The two students were participating in the final round of the 2006 Winter Cup Cornell Moot Board Competition in which students argue a case based on one currently before the Supreme Court. The annual competition is one of three internal contests put on by the Cornell Law School Moot Court Board, a student-run organization.
During the final round on Saturday, the finalists presented their arguments to three actual federal judges, who played the role of Supreme Court justices, peppering the contestants with difficult questions. The student finalists were expected to respond quickly, intelligently and confidently.
The hour, described by Roth as “pretty nerve-racking” and by Phillips as “incredibly scary,” was filled with tension. It was a tension that stayed resonant on Saturday from the moment the judges walked in to the moment they announced Roth the winner of the competition.
The Moot Court invited three federal judges with “strong connections to the Cornell Law School” to judge in the final round of the competition. “Strong connections,” as defined by Joe Storch ’06, chancellor of the Moot Court, imply that the judge either attended Cornell Law School or has hired its students to clerk.
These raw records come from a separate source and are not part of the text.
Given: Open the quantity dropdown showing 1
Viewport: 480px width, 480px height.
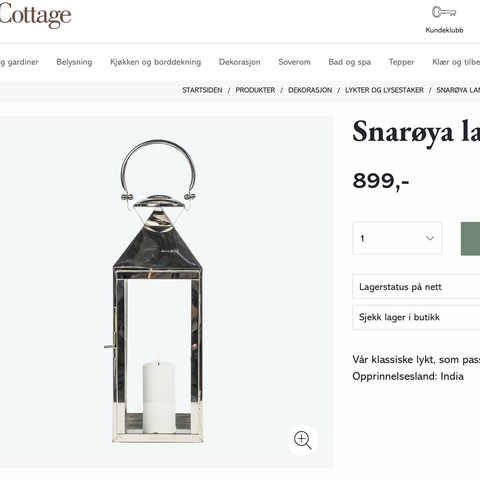Looking at the screenshot, I should 397,238.
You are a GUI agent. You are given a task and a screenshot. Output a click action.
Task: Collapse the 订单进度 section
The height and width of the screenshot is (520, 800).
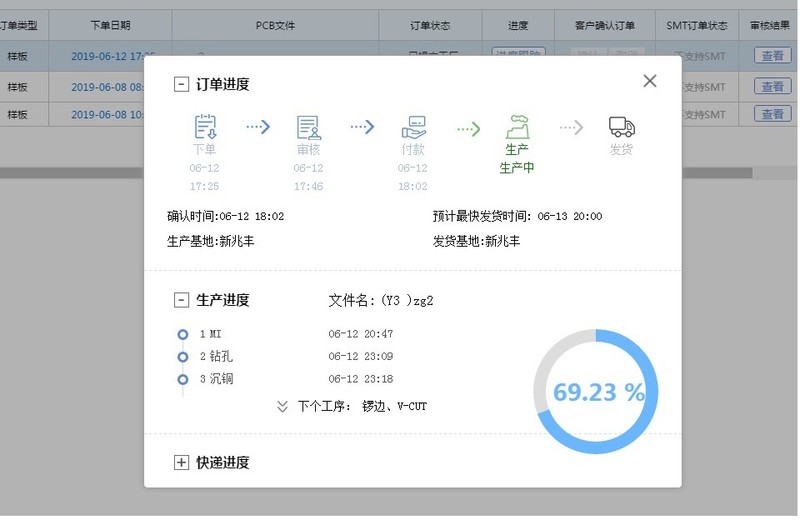[181, 85]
The three judges presiding over this year’s trial were: Chief Judge James Gray Carr, U.S. District Court for the Northern District of Ohio, Judge Phillip S. Figa law ’76, District Judge, U.S. Court for the District of Colorado, and District Judge Gary L. Sharpe law ’74, U.S. District Court for the Northern District of New York.
All three judges seemed proud and excited to participate in the event. Their enjoyment was visible throughout the trial, as they sat on the bench with an ease that visibly contrasted the tension-filled room.
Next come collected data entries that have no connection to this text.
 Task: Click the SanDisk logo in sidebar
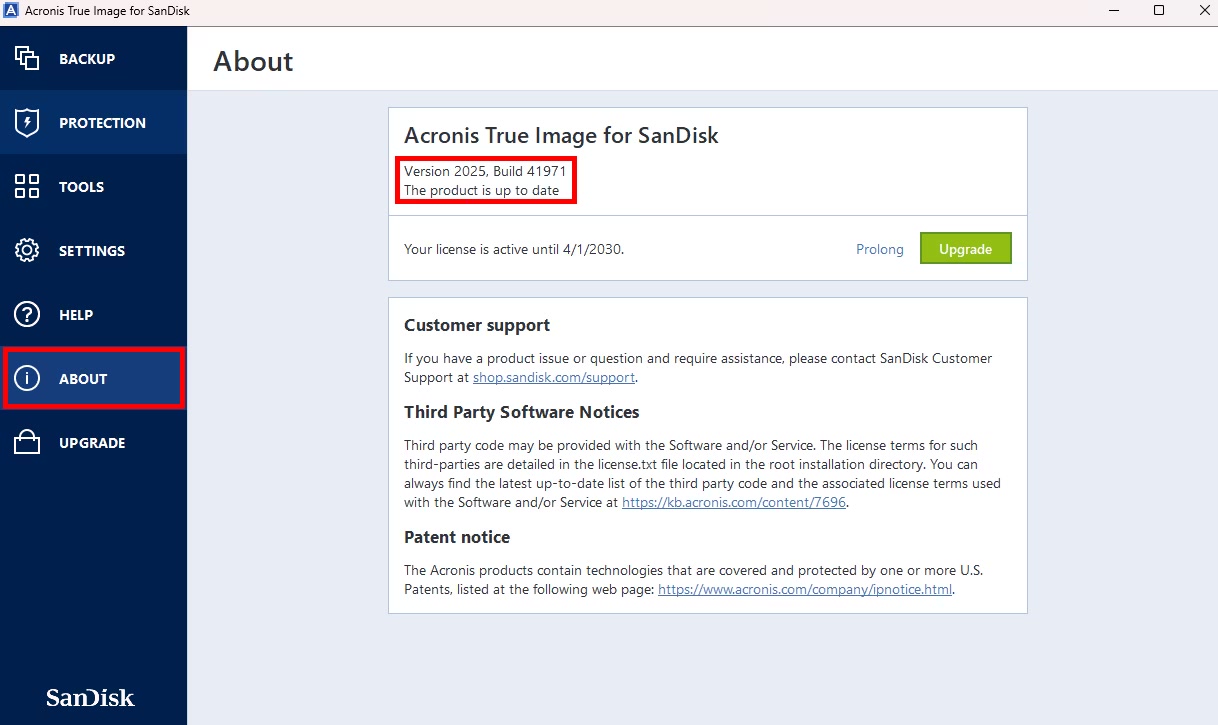coord(90,698)
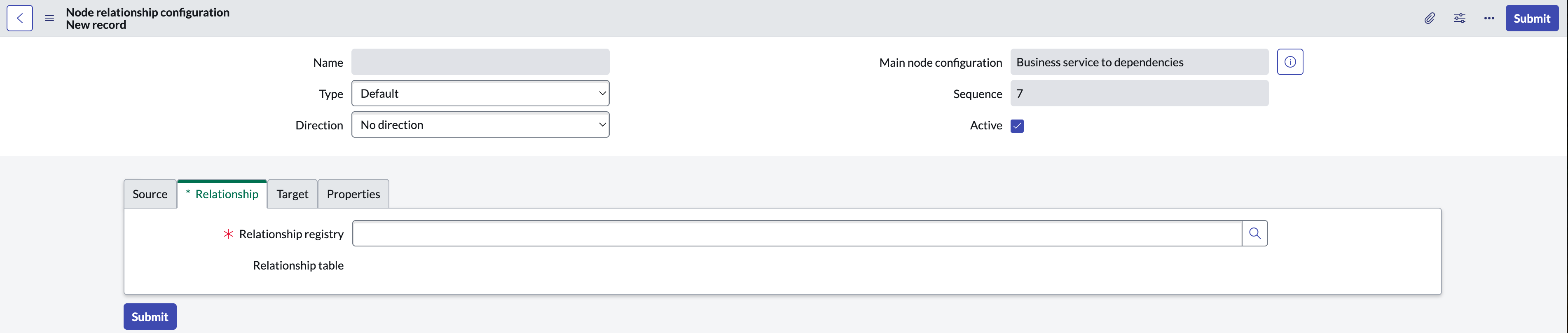
Task: Open the more options ellipsis menu
Action: [x=1489, y=18]
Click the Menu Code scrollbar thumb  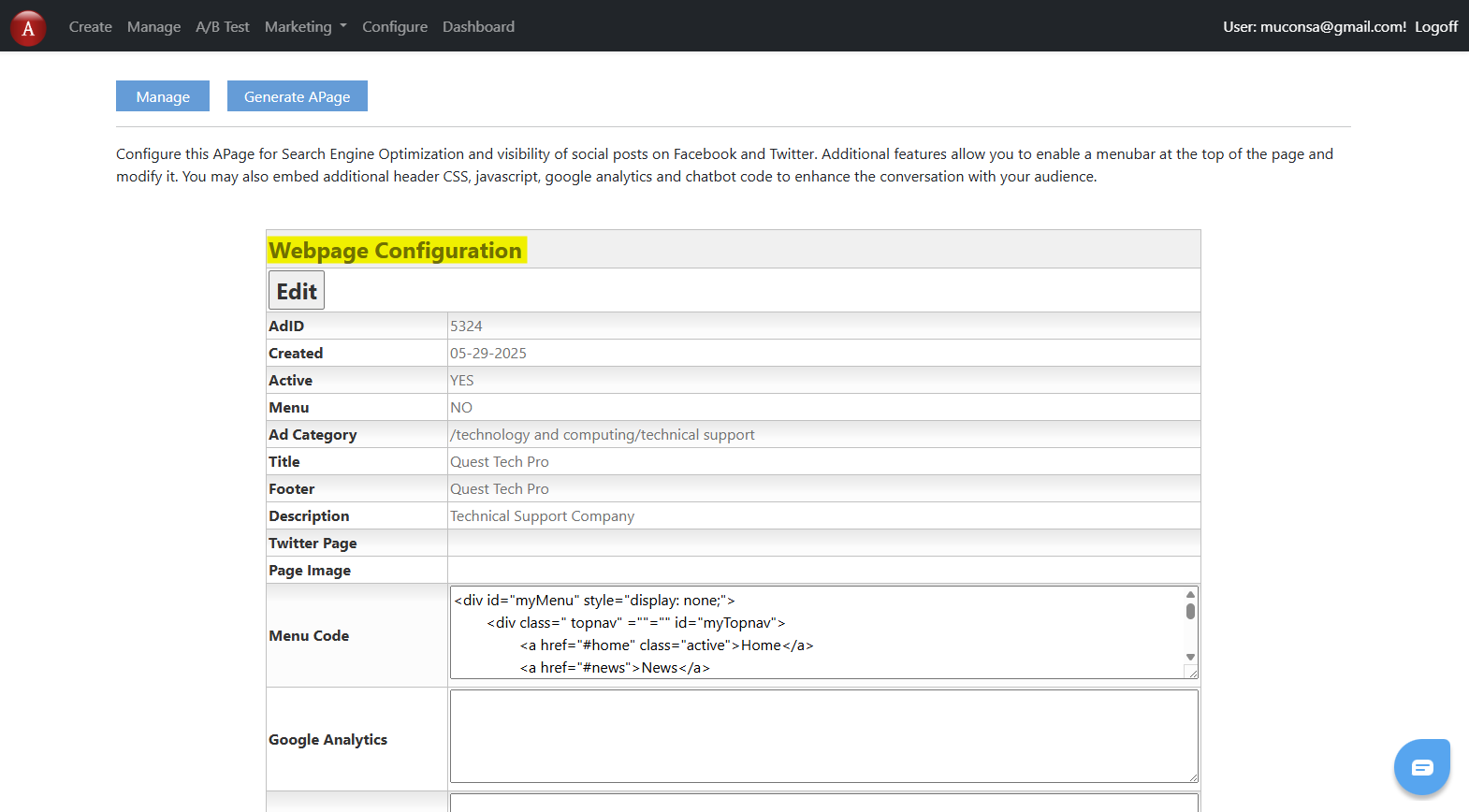(1190, 611)
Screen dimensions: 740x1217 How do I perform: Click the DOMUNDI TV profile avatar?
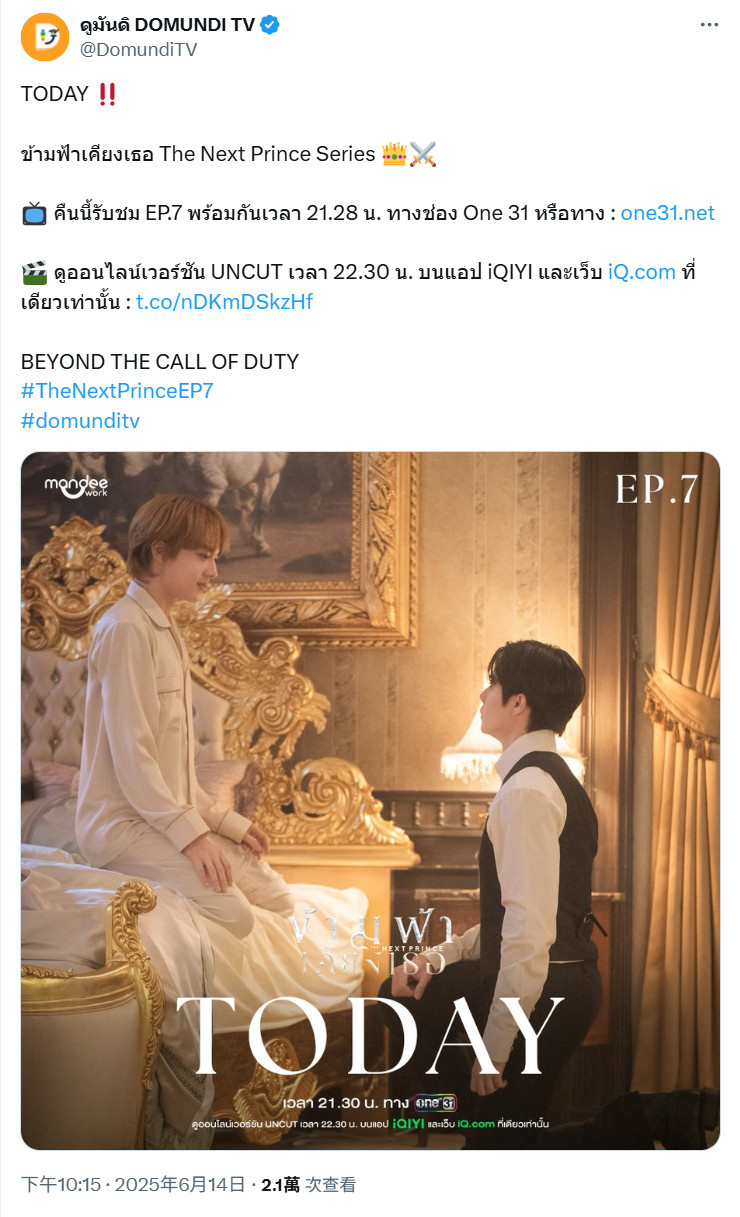click(x=45, y=37)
The tension that marked the room on Saturday was noticeably missing yesterday, when many in the room reconvened under very different circumstances. Past Moot Court competitors, including Roth and Phillips, joined alumni to celebrate the silver anniversary of the dedication of the courtroom to John W. MacDonald ’26 in 1980.
MacDonald enrolled at Cornell when he was only 16 years old. He then went on to earn a bachelor’s degree, master’s degree and law degree – all in only five years. In 1930, he started work as a professor in the law school.
MacDonald also racked up many accomplishments outside of Cornell. He chaired the New York State Law Revision Commission and wrote many law review articles.
Yesterday, law school students and professors, as well as alumni who had competed in Moot Court while at Cornell Law School, were invited to drink a glass of champagne in honor of MacDonald.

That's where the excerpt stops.